# Pucciare/puciare



## ToscanoNYC

Oggi, leggendo il Corriere della Sera, ho trovato un verbo che non conoscevo (pucciare) nella seguente frase: "...un Umberto Bossi in buona forma puccia un grissino nella Coca-Cola..."
Pur capendo a senso il significato (intingere, inzuppare), ho cercato il verbo su alcuni dizionari (De Mauro, Treccani) e non l'ho trovato.  È però abbastanza popolare su Internet (ha una propria voce su Wikizionario).  Ora mi chiedo: è una parola usata regionalmente?
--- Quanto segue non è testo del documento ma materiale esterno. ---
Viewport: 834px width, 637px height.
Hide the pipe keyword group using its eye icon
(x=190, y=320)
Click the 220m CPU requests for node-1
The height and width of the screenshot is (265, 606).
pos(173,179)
E in tal caso, dove?
Grazie.


----------



## rocamadour

Ciao Toscano! 
In Piemonte e Lombardia *puciare/pucciare* lo capiscono praticamente tutti... Ed essendo il grissino di origine sabauda direi con "pucciare il grissino" l'autore dell'articolo ha voluto creare un'immagine che è un concentrato di "settentrionalità"...
"Normalmente" (ignorando momentaneamente il galateo ) si pucia/puccia il pane nel sugo, la brioche nel cappuccino, il panettone nell caffelatte , il biscotto nel tè...
Riguardo però a quest'ultima espressione ti devo mettere in guardia sul fatto che "puciare/pucciare il biscotto (o il biscottino)" è una metafora che può avere un significato ambiguo (e volgare). 
Ciao!


----------



## Necsus

Se ne è parlato in questa discussione.


----------



## SunDraw

Dalle mie parti "puccia/pucciare" non è inteso/usato direi per nulla.
Il "tocio/[in]tociare" veneti ne escludono l'ingresso.

Più facile persino, a motivo della presenza di studenti, statali e altri "immigrati interni" dal sud, magari riferire erroneamente nel caso alla squisita "puccia" salentina.
Focaccia che similmente (ma la ricetta non è la stessa!) abbiamo curiosamente anche nelle ben più antiche enclave ladine, delle montagne altoatesine e ampezzane...

Qualcosa di pertinente anche qui (per l'etimo ad es., ma non insisto, per quanto quel "potòn" greco m'illuda abbastanza)
http://forum.wordreference.com/showpost.php?p=4012141&postcount=8



rocamadour said:


> devo mettere in guardia sul fatto che "puciare/pucciare il biscotto (o il biscottino)" è una metafora che può avere un significato ambiguo (e volgare).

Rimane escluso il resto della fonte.